Automatic vs controlled

• Dual-system theory - S1/automatic, S2/controlled

• Do S2 work for the user
  • eg meeting planner shows times in all timezones, even though user could easily add the offset
• Replace calculation with perception
  • eg goto line -> scroll bar - easier to visually pick out halfway point than to count total lines and divide by 2
  • eg coordinates -> alignment guides - easier to drag until aligned than to add grid increments to coords

Learning

• Controlled -> automatic
• Learn faster when:
  • Practice is:
    • frequent
    • regular
    • precise (not clear what is meant by precise)
  • Operation is:
    • Task-focused
      • Nouns/verbs in same domain as problem, not implementation
      • ‘Gulf of execution’
    • Simple
      • Features interact, so complexity is super-linear
    • Consistent
      • Predicatable, compressible
  • Vocab is:
    • Task-focused
      • Relative to what user cares about, not implementation
      • eg local/remote -> private/shared
    • Familiar
      • Guessible
      • Understood by S1
    • Consistent
      • Maps 1:1 to concepts
• Low-risk encourages exploration
  • Make mistakes impossible
  • Clearly detect errors
  • Allow undo or correct

Bias

• Decision support systems
• Help avoid bias
  • Provide all options - prevents limited framing
  • Propose variations on user solutions - aids creative search
  • Perform calculations, comparisons, inference etc automatically
  • Let users declare assumptions and then check them automatically
• Vizualization - map problem domain into existing S1 processes
  • eg Chernoff faces (vaguely recall reading that these are much less effective than originally claimed)
• Persuasive systems - target S1 to influence users

Hand-eye coordination

• Movement is open-loop ballistic followed by closed-loop correction
• Fitts law - $T=O(\log(1+\frac{D}{W}))$
  • Edge of screen is effectively infinitely wide - can hit it with open-loop only
• Steering law - to stay within path $T = O(\frac{D}{W})$
  • eg pull-right menus
  • eg old-school scrollbars
• Make targets big enough
• Make actual target >= visible target
• Accept clicks on labels
• Leave space between targets
• Put important targets near edge
• Pull-down menus -> pop-up menus - lower avg distance

Time scales

• Reponsiveness > effectiveness for user satisfaction (many citations)
• Responsive doesn’t necessarily mean fast.

§ SOURCE DATA
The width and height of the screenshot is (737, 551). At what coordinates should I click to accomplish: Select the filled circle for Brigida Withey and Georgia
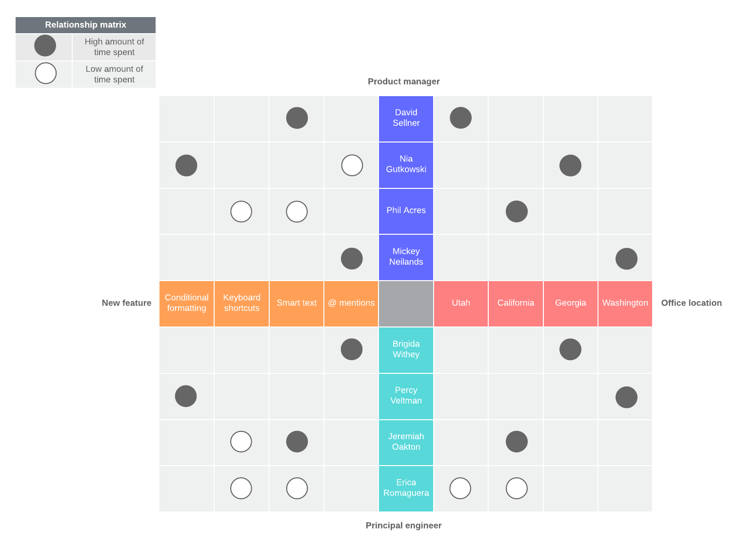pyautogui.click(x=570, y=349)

§ ACTIONS TO TAKE
A - From the interface design notes, list every measure given under "Help avoid bias."
B - Carry on the interface design notes from their final line under "Time scales," using the same terse bulleted style.

§ RESULTS FOR EACH TASK
A -
- Provide all options, which prevents limited framing
- Propose variations on user solutions, which aids creative search
- Perform calculations, comparisons, inference, etc. automatically
- Let users declare assumptions and then check them automatically

B -
  • Ack input
  • Give estimated waits
  • Let user do other things whilst waiting
  • Run non-user tasks in background, without blocking UI
    • eg GC
    • eg defrag
• ~5ms subliminal perception - visual priming, basic emotions
• ~100ms between visual event and full perception
  • But brain does lag correction + post-hoc editing
• <100ms limit of ‘perceptual locking’ between sound and visual event
  • eg drummer closing from distance - perceived lag doesn’t go linearly to zero but instead jumps from 100ms to 0ms
• ~100ms saccade
• <140ms limit of intuitive (physical?) causality
  • eg typing with >140ms lag makes user conscious of act of typing
• ~50ms / item to subitize
• ~300ms / item to count
• ~200ms editorial window, within which events can be reordered or edited before conscious experience
  • eg dot disappearing and appearing again will be perceived as having moved linearly if <200ms
• ~500ms attentional blink
• ~700ms visual-motor response
  • but ~80ms for flinch (time to start of motion?)
• ~6-30s unbroken attention to unit task before switch
  • (think of this as scheduling quantum?)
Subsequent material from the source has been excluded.